In breve
Progetto: il videogioco ufficiale di Chiara Ferragni, con lei e la sua bulldog francese Matilda — prodotto da Gamindo, sviluppato dai founder di Dinobros
Anno: 2021
Formato: gioco web gratuito in pixel art, accesso con registrazione email
Obiettivo: misurare quanta lead generation può portare un videogioco lanciato sui social
Risultati: oltre 40.000 email registrate nelle prime 24 ore · più di 25 articoli di stampa (Corriere.it, Vanity Fair, GQ Italia, Ninja Marketing)
Il gioco
“Rescue Matilda” è il videogioco di Chiara Ferragni: oltre 40.000 email registrate nelle prime 24 ore dal lancio.
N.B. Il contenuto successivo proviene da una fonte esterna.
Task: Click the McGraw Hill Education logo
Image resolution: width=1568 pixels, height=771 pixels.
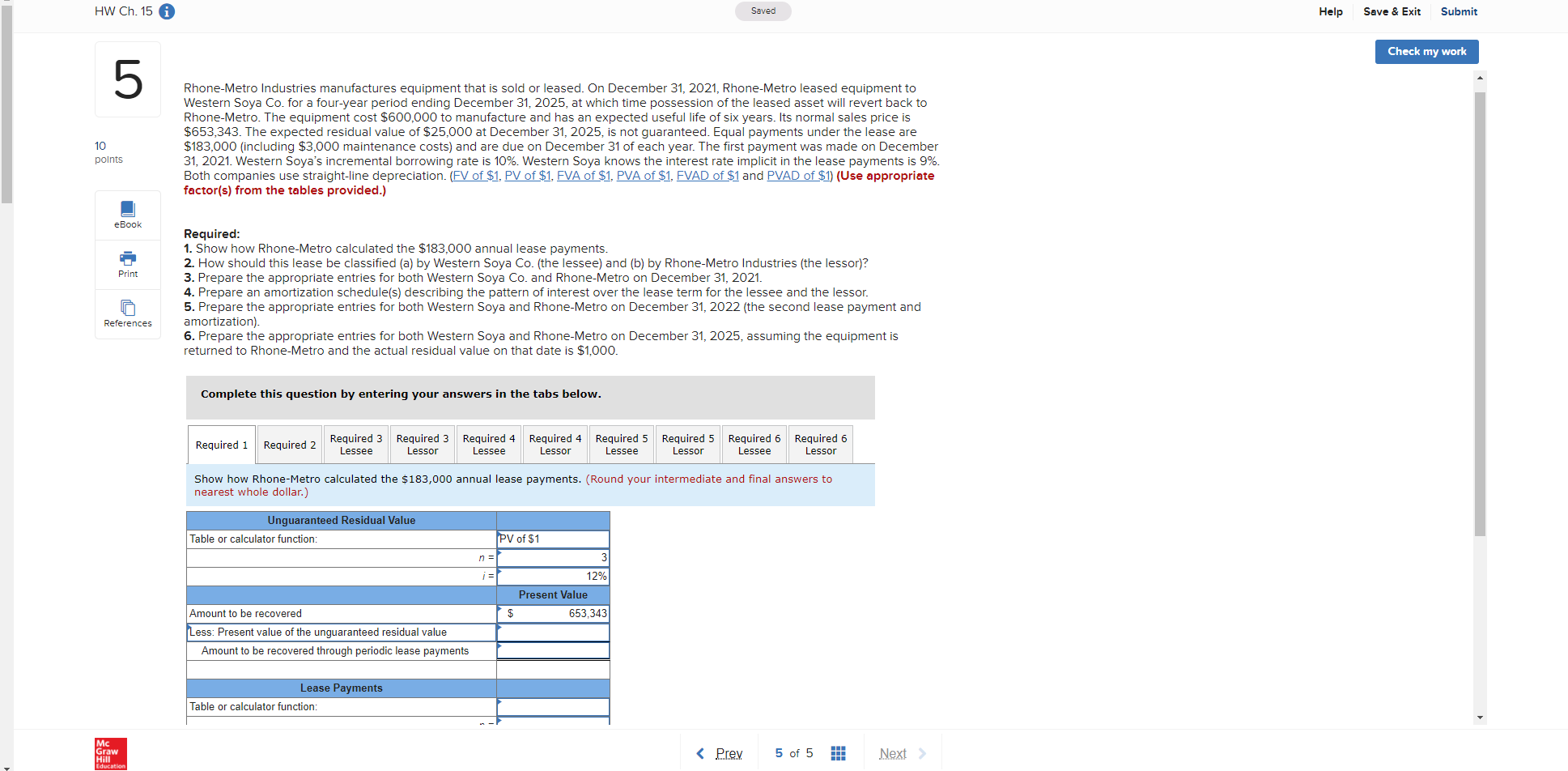Action: 109,753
Prodotto da Gamindo e sviluppato dai founder di Dinobros, il progetto è nato sui social come scommessa: scoprire quanti contatti avrebbe portato un semplice videogioco. La risposta è arrivata subito. Nel videogioco, Chiara Ferragni e la sua cagnolina Matilda sono protagoniste. Gratuito e accessibile direttamente da browser, per giocare è sufficiente la registrazione dell’indirizzo e-mail. Nel videogioco la piccola Matilda è stata rapita da un hater alieno, solo il giocatore, nei panni dell’avatar in 8-bit di Chiara Ferragni potrà salvarla superando degli ostacoli. In circa 10 minuti il videogioco si conclude, ma è possibile giocare tutte le volte che si vuole, per raggiungere le vette della classifica.
Obiettivi e risultati
Il progetto “Rescue Matilda” è nato sui social come scommessa. Una sfida lanciata per scoprire quanta lead generation avrebbe portato un semplice videogioco. Come è intuibile proprio sui social il videogame ha trovato ampio spazio, anche nei profili ufficiali di Chiara Ferragni.
Il ritorno in termini di visibilità è stato molto soddisfacente. Parliamo di oltre 40.000 e-mail registrate al gioco nelle prime 24 ore, con una copertura stampa di oltre 25 articoli che hanno parlato del videogioco e di chi lo ha realizzato, tra le tante testate: Ninja Marketing, Corriere.it, GQItalia, Vanity Fair.
Il gioco è stato lanciato con una sola storia Instagram sul profilo di Chiara Ferragni: è bastata quella a portare le 40.000 registrazioni del primo giorno. Il progetto ha poi generato una copertura stampa di più di 25 articoli, con pezzi su Corriere.it, Vanity Fair, GQ Italia e Ninja Marketing.